A recent survey indicates that the American online population seems to have remained static in terms of percentages. Time to tackle the final frontier of local holdouts – the 65+ age group.
In a national survey between November 30 and December 27, 2009, the Pew Research Center’s Internet & American Life Project found 74% of the 2,258 American adults (ages 18 and older) interviewed use the Internet, a slight drop from their survey in April 2009 that found 79% of English-speaking adults use the internet.
60% of American adults now use broadband connections at home; again a drop over the previous survey, but within the margin of error from 63% in April 2009.
55% of American adults connect to the internet wirelessly, either through a WiFi or WiMax connection via their laptops or through hand held devices such as cell phones. This figure did not change in a statistically significant way during 2009.

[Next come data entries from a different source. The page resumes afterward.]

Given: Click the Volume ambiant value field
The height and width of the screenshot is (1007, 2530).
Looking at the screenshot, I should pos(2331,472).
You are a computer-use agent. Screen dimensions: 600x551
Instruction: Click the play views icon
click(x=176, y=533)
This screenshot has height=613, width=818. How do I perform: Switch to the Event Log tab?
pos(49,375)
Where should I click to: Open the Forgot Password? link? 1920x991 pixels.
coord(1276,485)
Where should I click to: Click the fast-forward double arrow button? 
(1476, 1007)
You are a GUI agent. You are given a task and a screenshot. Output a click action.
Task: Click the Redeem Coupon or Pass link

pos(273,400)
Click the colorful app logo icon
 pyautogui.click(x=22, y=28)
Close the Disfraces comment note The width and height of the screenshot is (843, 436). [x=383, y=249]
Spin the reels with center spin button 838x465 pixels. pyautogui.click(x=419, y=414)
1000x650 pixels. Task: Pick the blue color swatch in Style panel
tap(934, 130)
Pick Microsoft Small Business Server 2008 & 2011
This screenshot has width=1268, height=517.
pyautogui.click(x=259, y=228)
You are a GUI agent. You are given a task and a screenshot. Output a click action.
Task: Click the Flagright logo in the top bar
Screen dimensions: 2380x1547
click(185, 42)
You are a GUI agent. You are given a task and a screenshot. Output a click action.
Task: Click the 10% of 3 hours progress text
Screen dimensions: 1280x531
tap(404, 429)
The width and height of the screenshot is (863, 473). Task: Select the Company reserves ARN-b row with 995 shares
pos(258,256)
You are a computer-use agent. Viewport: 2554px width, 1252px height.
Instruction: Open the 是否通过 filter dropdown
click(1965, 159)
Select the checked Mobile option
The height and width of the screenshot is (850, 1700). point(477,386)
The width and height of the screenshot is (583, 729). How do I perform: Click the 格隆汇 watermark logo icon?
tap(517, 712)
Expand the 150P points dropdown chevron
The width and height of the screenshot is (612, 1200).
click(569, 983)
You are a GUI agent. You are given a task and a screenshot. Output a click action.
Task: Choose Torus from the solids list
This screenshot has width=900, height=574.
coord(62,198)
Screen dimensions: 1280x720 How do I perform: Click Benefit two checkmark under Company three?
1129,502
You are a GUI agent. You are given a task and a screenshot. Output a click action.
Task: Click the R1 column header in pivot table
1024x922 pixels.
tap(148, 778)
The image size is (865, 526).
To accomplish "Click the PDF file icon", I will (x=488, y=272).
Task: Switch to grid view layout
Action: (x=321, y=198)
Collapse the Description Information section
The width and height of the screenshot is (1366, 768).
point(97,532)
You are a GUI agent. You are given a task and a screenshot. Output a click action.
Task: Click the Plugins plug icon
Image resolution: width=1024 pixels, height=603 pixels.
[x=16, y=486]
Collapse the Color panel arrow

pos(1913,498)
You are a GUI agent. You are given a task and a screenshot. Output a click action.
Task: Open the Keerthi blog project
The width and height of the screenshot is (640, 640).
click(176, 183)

No doom and gloom here, the market is simply maturing and it’s good to remember that the USA isn’t the only country on the planet :). There is still burgeoning growth in other countries such as China where the online population will soon exceed the entire population of the USA. India is another big market – and yes, these folks buy online. So if you’re doing a bit of forward planning, consider stretching your wings and perhaps tackling some markets outside your own country.
As for age groups in regard to general internet use in the USA, here’s the breakdown from Pew:
18-29 – 93%
30-49 – 81%
50-64 – 74%
65+ – 38%
The holdouts continue to be the more mature-age folks, and that’s understandable. I feel this group is missing out on a lot as the Internet has so much to offer them. I used to train mature age people in Internet use back in the late 90’s and the common issue was fear of the unknown coupled with relevancy.
One of the best ways I found to break the ice was to find out what interested them – hobbies and such. It could have been anything from knitting to cars of the 1950’s to genealogy. Then I would quickly dig up some relevant information and usually that would be followed by a flicker of interest as it seemed (and it is) so easy.
Then they would usually ask me to find information on X,Y and Z and before long, they were ready to push me off my chair to get at the computer, eager for their first lesson in using a mouse. The fear was well and truly beaten back by curiosity.
One of my stepdaughters used the same tactics when volunteering in a retirement home with similar results.
If you have members of your family who are Internet hold-outs, try the strategy with them – remembering that the key is relevancy and to not speed through steps.